▶ **To do**: From the line containing "Click the clock icon in time picker" through the last line of the entries, output the text exactly. Pictures stay out.

++++++++

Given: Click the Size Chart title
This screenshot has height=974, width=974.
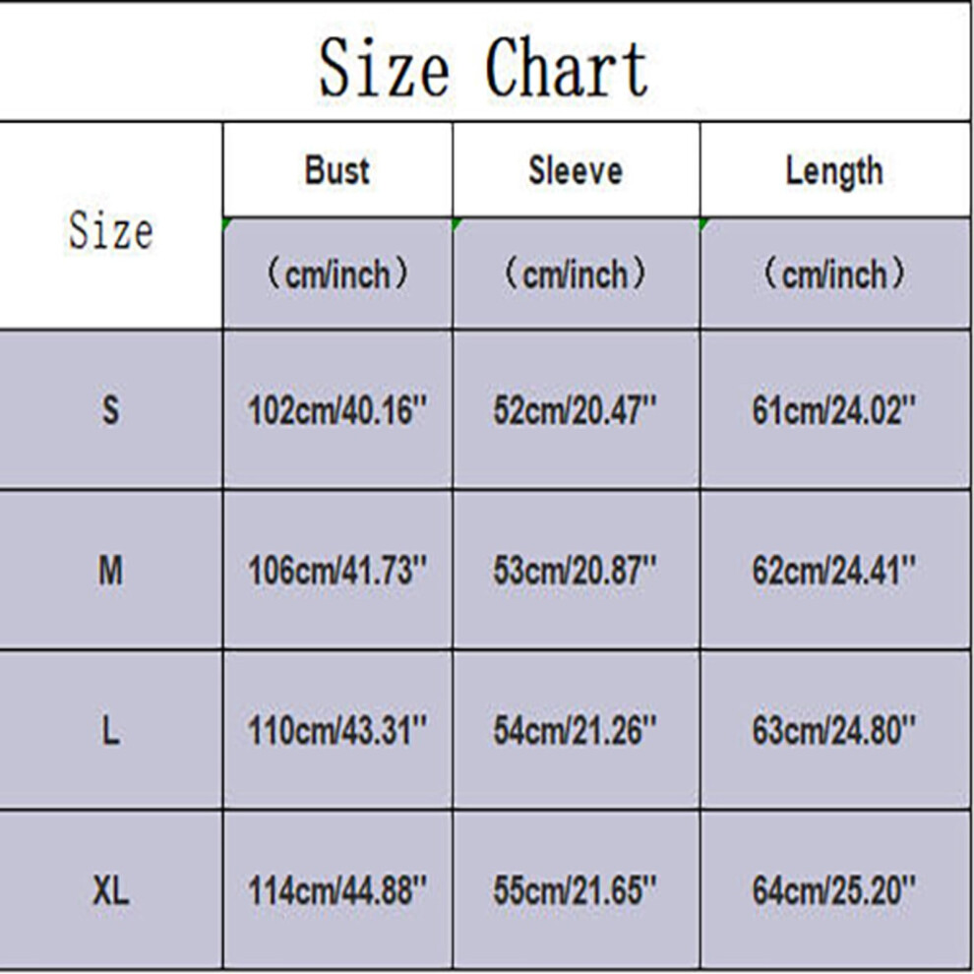Looking at the screenshot, I should coord(484,67).
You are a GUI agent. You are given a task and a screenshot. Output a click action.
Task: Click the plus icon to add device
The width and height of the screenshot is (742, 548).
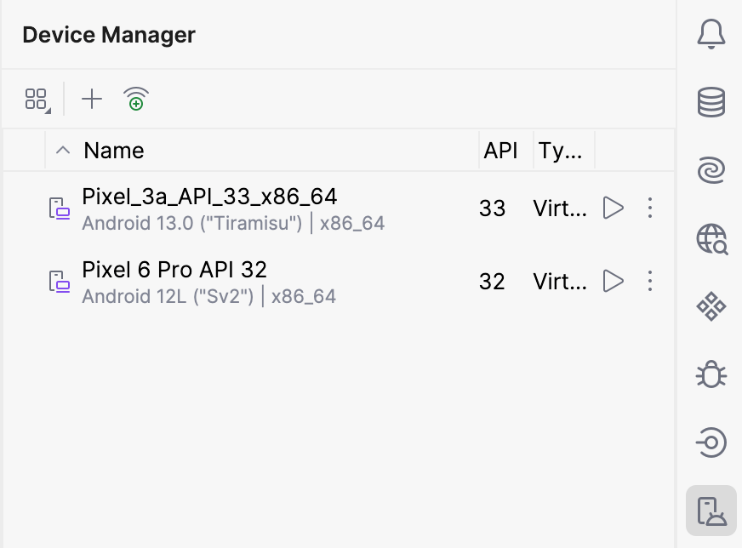91,100
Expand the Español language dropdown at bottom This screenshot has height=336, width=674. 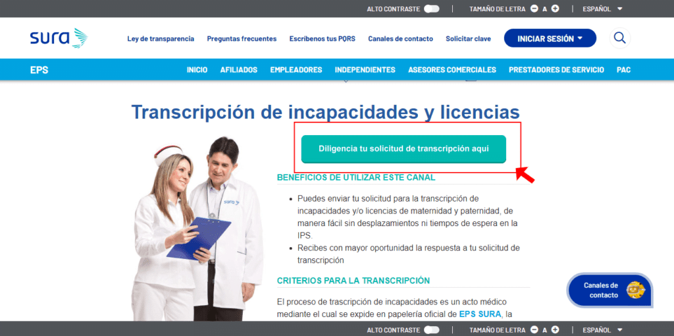(x=602, y=329)
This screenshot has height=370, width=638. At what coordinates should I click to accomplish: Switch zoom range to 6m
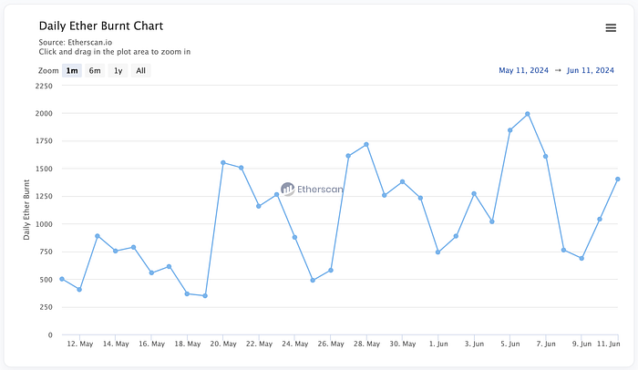pyautogui.click(x=95, y=70)
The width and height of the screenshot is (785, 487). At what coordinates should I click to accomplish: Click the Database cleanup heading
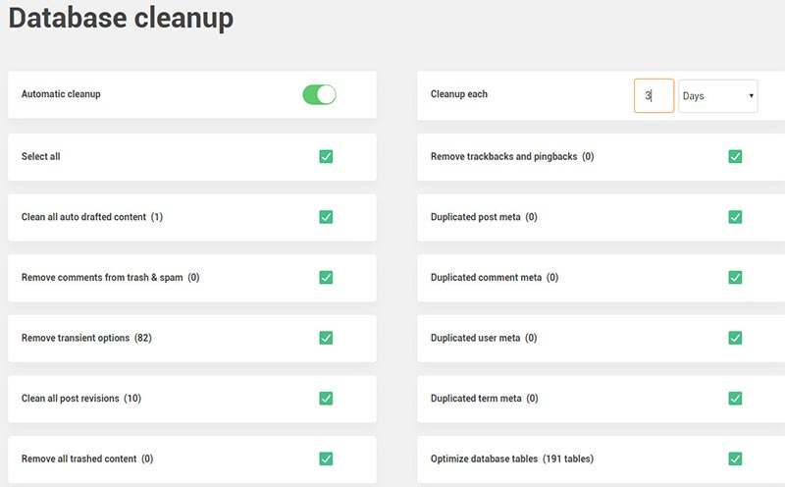coord(121,19)
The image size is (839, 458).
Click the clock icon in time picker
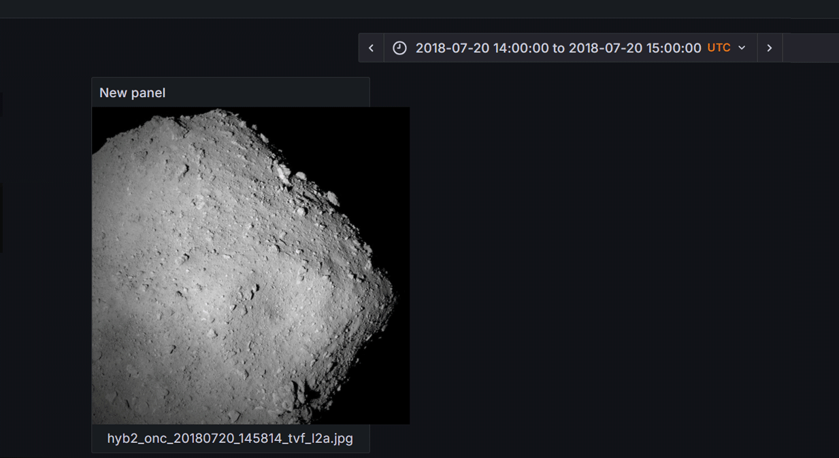[x=400, y=48]
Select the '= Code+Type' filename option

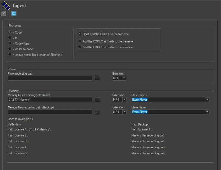click(x=10, y=43)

++++++++

▶ **The answer**:
Click the clock icon in time picker
[x=400, y=48]
Select the '= Code+Type' filename option

click(x=10, y=43)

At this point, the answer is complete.